Guidelines for HPC Data Center Monitoring and Analytics Framework Development
Improving the efficiency of HPC data centers and their supercomputers is driving HPC sites to develop monitoring and analytics frameworks to collect and analyze operational data at an ever-increasing scale. It appears that every center is developing their own solution, potentially reinventing the wheel over and over again. Although there is no one-size-fits-all approach, as a community we need to learn from each other.
This BoF discussed the disparity between current HPC data center monitoring and analytics frameworks and why this is a growing concern. It walked through the four major components of a holistic framework (data collection, message broker, storage, and data analytics / visualization) and used each segment to discuss specific design choices, with the aim of launching a community-driven effort to develop guidelines and best practices under the EE HPC WG umbrella.

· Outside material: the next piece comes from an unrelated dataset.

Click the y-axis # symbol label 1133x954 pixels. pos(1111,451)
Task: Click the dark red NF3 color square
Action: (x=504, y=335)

ISC 2021 Digital (virtual conference)
Session Overview
ISC 2021 was held as a digital-only event from June 24 through July 2, 2021. This BoF ran on June 30 and was led by Torsten Wilde (HPE) and Thomas Ilsche (TU Dresden / ZIH), together with co-organizers from LBNL, ORNL, and RIKEN. The session’s premise was that HPC sites are largely reinventing the same monitoring stack, and that distilling the field into a small number of component choices could enable real collaboration.
Why This Matters
For each core function of a monitoring framework, only a handful of technologies see real use (for example, Kafka, MQTT, and RabbitMQ for message passing), and each site repeats the same detailed analysis on which to pick. The session argued that the community could save significant effort by bundling this analysis into shared guidance and by identifying candidates for de-facto standardization.
Outcome
This BoF framed the problem that would recur in subsequent ODA sessions at SC22 and SC23: open data, interoperability, and standardization of monitoring data.